I think you are correct in your opinion that there was no marriage between William Henry Pendarvis and Amanda Foster, but I believe that there was a marriage-like union. As you know, Amanda is listed in the 1850 census as a Pendarvis and listed in the position to be William Henry Pendarvis' spouse. A "Mrs. Pendarvis" died in Mobile on July 15, 1853 (a date that would fit Amanda Foster's probate records), and I am surmising that their union was considered to be a marriage by at least part of the community. If there was no proper marriage, and it seems that there was not, that would explain why young William A Pendarvis was called an orphan. Illegitemacy was both a societal blemish and a legal thorn. Often individuals with children born out of wedlock would leave their children property by will , but not referring to them as illegitemate or even as their own children in the will, so as not to put in force laws meant to protect what were considered legal heirs. Since he married Catherine Fettus in 1854, it seemed even more likely to me that the union with Amanda Foster was a marriage-like union, as he didn't marry anyone else during Amanda's lifetime. All of this is not to say that William A Pendarvis was not possibly an orphan who took the Pendarvis name or a Pendarvis of unknown origin. There was that other James Pendarvis who died in 1851 and who was living with the constable in the 1850 Mobile census. Perhaps he and Amanda had some sort of relationship and William Henry was left young William A as a ward. I am continuing to research Amanda Foster in order to more firmly establish her role in the Pendarvis family. Catherine Williams Fettus Pendarvis seems to have raised William A at least part of his teenage years. Her parents died in Charleston, SC, and she and William Henry shared in part of their estate.
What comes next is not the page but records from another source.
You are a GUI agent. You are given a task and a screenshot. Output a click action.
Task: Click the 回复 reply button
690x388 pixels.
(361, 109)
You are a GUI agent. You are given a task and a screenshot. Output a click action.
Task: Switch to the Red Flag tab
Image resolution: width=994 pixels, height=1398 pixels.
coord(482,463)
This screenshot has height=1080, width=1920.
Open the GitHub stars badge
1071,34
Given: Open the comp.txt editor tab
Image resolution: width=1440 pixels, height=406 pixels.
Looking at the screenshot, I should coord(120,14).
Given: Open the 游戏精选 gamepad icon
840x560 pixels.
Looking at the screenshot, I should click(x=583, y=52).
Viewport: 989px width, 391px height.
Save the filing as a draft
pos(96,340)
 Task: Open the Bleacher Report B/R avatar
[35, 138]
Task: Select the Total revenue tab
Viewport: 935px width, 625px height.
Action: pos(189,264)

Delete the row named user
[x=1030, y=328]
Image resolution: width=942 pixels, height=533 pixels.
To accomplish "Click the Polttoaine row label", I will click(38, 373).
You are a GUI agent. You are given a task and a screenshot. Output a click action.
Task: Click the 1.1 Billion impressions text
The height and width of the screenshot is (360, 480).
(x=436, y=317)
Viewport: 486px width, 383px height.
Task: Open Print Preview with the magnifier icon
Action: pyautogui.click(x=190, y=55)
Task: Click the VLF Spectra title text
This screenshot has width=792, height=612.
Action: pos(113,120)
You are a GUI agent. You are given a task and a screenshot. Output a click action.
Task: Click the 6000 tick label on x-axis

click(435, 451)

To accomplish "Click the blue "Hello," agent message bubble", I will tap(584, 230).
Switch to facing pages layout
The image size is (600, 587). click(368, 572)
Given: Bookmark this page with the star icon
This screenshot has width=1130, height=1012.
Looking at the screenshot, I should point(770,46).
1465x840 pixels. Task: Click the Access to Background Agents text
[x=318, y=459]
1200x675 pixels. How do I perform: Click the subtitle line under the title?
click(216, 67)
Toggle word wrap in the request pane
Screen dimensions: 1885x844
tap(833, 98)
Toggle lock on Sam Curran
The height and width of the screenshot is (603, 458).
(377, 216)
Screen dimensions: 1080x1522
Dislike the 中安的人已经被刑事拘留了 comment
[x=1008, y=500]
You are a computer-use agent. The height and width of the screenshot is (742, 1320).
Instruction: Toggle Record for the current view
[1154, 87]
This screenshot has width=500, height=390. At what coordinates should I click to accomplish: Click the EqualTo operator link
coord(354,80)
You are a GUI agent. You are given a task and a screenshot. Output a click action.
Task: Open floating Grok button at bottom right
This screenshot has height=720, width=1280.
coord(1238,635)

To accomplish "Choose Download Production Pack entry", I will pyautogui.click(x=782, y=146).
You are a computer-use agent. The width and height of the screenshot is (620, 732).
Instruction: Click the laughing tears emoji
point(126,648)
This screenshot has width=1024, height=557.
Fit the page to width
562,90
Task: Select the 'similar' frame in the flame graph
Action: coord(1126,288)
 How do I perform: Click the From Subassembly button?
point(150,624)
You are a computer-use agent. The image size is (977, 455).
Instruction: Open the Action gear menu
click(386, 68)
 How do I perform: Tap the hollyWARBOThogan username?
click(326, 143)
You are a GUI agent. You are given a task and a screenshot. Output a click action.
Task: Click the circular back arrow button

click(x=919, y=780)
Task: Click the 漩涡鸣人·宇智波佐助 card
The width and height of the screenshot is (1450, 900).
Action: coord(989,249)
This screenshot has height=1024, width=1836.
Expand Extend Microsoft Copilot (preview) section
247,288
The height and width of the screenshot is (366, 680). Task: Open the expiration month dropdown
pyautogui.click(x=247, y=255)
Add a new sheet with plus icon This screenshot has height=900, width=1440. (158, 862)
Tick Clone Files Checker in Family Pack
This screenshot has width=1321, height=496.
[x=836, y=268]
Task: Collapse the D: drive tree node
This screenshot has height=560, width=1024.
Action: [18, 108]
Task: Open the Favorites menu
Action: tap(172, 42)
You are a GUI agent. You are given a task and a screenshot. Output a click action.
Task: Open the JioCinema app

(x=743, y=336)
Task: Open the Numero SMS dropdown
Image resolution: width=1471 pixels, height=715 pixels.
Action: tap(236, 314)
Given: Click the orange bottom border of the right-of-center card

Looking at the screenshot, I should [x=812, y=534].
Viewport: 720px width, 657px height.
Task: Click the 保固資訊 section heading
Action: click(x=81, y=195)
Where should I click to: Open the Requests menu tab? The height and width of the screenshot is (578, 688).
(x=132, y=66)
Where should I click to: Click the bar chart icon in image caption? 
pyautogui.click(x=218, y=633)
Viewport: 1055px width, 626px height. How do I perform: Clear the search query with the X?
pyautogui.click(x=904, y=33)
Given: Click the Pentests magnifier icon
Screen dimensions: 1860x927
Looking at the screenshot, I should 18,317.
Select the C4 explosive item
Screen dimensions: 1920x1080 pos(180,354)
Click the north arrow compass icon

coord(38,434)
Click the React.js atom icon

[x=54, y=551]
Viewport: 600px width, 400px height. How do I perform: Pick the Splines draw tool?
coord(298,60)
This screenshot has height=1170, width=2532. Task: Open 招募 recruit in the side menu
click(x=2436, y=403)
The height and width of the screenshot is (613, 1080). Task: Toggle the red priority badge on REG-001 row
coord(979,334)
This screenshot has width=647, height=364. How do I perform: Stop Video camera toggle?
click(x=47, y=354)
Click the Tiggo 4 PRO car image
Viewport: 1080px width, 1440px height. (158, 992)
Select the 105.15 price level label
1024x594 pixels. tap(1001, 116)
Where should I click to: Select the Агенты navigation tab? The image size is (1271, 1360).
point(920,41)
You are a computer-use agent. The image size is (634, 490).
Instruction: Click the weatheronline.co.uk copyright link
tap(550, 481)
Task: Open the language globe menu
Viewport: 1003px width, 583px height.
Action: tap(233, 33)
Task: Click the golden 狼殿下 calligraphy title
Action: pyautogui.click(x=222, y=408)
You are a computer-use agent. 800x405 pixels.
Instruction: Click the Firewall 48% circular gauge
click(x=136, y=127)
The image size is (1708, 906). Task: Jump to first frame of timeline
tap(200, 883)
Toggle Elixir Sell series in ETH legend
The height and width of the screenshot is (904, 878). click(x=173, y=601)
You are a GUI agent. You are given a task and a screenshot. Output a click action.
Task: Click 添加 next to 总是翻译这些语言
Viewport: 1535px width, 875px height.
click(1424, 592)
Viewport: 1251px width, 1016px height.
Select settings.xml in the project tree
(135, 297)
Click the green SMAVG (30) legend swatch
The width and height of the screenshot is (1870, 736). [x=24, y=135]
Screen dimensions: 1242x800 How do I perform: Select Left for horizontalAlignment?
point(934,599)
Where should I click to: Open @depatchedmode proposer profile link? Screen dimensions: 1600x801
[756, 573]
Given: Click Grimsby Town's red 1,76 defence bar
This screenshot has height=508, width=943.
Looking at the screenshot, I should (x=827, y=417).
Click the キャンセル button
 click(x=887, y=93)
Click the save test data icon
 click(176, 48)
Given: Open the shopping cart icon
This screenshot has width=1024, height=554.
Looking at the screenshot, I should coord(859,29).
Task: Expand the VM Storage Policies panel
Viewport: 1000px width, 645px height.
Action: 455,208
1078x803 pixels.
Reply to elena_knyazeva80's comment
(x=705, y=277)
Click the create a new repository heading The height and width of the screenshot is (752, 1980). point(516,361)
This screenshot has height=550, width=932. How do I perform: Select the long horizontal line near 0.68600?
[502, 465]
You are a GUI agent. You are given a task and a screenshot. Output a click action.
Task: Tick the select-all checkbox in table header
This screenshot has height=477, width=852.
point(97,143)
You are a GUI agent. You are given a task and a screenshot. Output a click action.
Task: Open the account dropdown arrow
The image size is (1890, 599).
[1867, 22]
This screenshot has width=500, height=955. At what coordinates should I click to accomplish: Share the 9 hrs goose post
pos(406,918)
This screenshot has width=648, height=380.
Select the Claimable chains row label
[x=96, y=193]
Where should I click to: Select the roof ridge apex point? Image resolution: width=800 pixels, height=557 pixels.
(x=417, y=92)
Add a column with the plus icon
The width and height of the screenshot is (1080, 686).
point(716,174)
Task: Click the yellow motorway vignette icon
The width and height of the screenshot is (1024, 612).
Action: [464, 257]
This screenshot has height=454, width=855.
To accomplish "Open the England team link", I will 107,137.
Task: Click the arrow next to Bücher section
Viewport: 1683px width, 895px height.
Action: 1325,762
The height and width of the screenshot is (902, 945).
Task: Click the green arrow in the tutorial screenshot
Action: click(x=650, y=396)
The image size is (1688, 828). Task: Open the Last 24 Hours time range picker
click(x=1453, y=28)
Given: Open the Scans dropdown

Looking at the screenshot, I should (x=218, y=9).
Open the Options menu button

I also agree with you about the spelling of Jane Harriet's name. Believe it or not, I agonized over spelling it as Jayne in my posting, and only did so because part of her descendants spell it that way. They also always spell Jane as Jayne so I was very unsure.
I'm glad you brought up James Washington Pendarvis' marriage records. As you know he had his children by Jane Harriet Alford Davis before their marriage. I don't know whether they were unable to legally marry or whether they simply chose not to. If they were unable to marry legally it would certainly most likely be that one or both of them were legally married to someone else. While both of the James and Mahala Pendarvis and the James Washington Pendarvis families have family legends of divorces or separations, I have no idea whether they are accurate. It did, however, seem to fit the circumstance. Mahala's husband James was listed in 1850 while in Hancock, MS, but not while in Pike Co., MS, where Mahala returned after her husband's death or disappearance. She is listed in both places in the 1850 census, with James in Hancock and without him in Pike. As Pike is historically a place that Pendarvises lived it seems more likely that she was returning to Pike after losing a husband in Hancock, rather than the other way around. As Jane Harriet Alford Pendarvis' first child with James Washington Pendarvis was born in April of 1851, we know that she took up with him at least by about July or earlier of 1850. Since the cutoff date for the 1850 census household listings was June 1, 1850, the timing is all on target. Mahala while interviewed in Hancock still lived with her husband or expected him to return, but by the time she moved home to Pike, assumed he was not going to return. If James Washington Pendarvis was one of the Pike Pendarvises then he almost had to be a brother to Benjamin Henry Pendarvis and therefore son to William and Elizabeth Zeigler Pendarvis.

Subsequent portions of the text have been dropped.